In terms of gender and use-value, Hulga's use-value is as negligible as Asbury's: in a farming community, she sits around all day reading by herself, and doesn't seem to contribute much. However, unlike Asbury, she doesn't seem to be disappointing any expectations as far as her use-value is concerned: if anything, her mother seems to think her phD makes her sexually ambigious/ neutral if not masculine. Her emphasis is on the fact that she can't tell anyone that her "daughter is a philosopher," and on the fact that Hulga is not interested in nice young men.

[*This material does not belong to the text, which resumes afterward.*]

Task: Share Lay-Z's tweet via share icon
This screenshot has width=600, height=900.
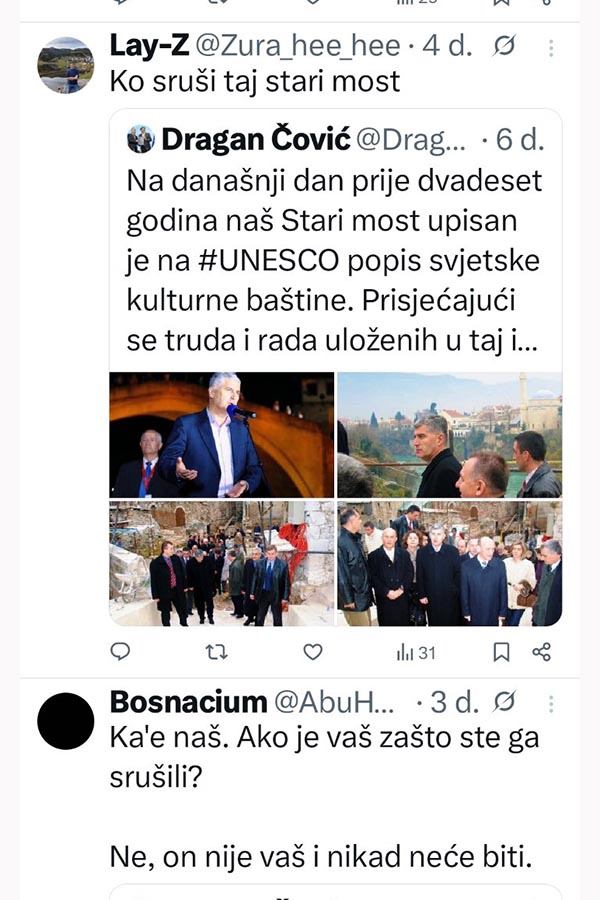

Asbury, on the other hand, faces a very different set of circumstances: he is a son missing a father, and a father with a high use-value at that. Asbury's mother seems to be under the impression that education has feminized her son, making him less competent, less sensible and more susceptible to the influence of his emotions. She wants him to "do real work, not writing." And here we have Asbury calling in a Catholic Father, to help him enact the drama of his dying god setpiece, only to meet with authoritarian doctrines that leave him frustrated. Really, the conversation with the priest made me think of the classic, kick-in-the-pants father trying to knock a bit of arrogance and self-indulgence out of their kid--I'm not entirely unsympathetic and it might be safe to guess that acerbic, Catholic O'Connor wasn't either.

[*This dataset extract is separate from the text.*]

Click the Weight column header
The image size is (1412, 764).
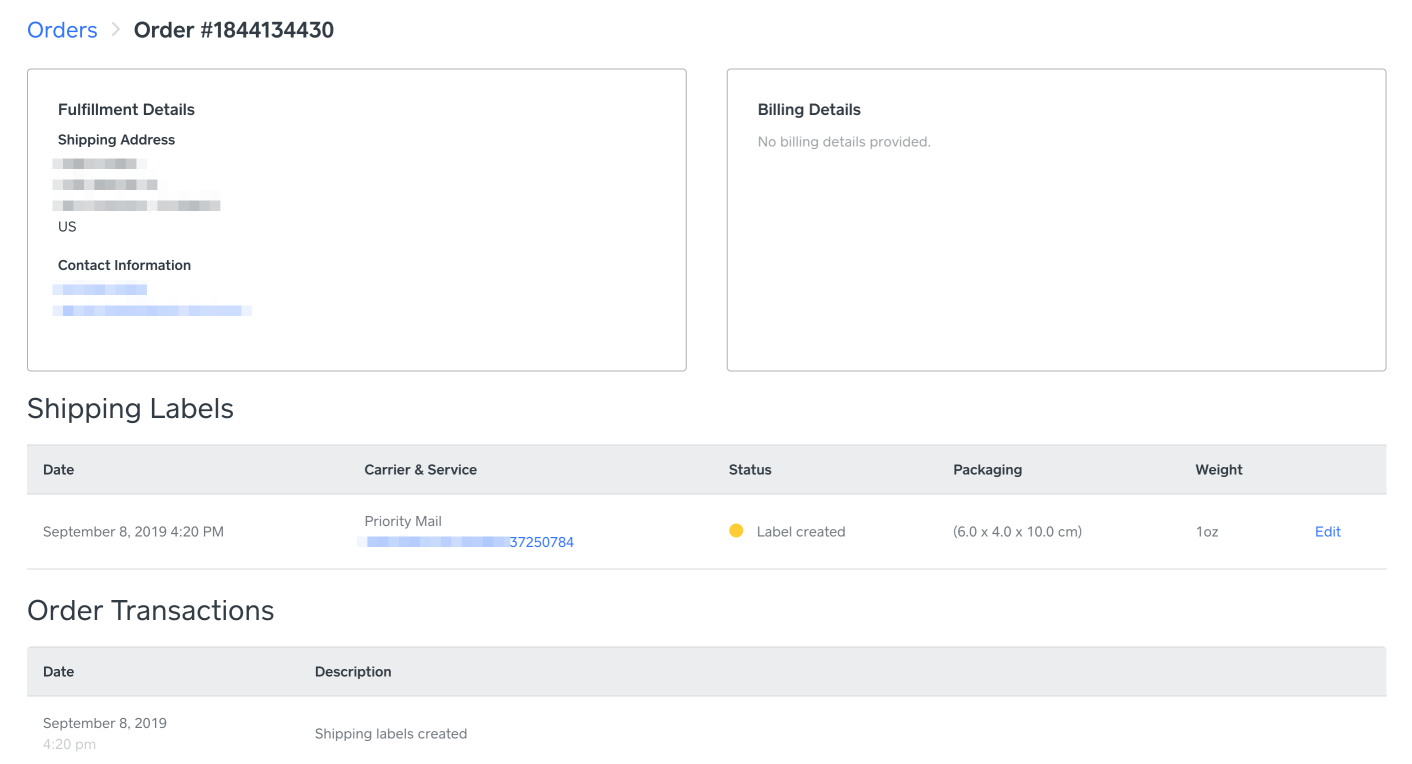pyautogui.click(x=1218, y=469)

Second Glance at The Enduring Chill

What I found interesting the second time through was the dialogue between Asbury and the priest. From before in that story, Asbury reveals he “has failed his god, Art, but he had been a faithful servant and Art was sending him Death” (564). What seems so ironic to me is that Christians believe Satan, through revealing to humans their sinful nature and innate evil, lead them to be punished through death. For Asbury, however, his GOD bears him the GIFT of death. Existential? We live only to die? What kind of claims could KAP be making? Art is the god of death? Death is actually the ultimate victory of art? Art is merely an attempt to express something in connection with death (an argument I have heard in one of my philosophy classes)? I decided to replace the word “God” from the demands of the priest and Asbury’s responses, with the word Art, Asbury’s God.
-Art made you. Who is Art?
-Art is an idea created by man.
-Art is a spirit infinitely perfect. Why did Art make you?
-Art didn’t…
-Art made you to know Him, to love Him, to serve Him, in this world and to be happy with Him in the next.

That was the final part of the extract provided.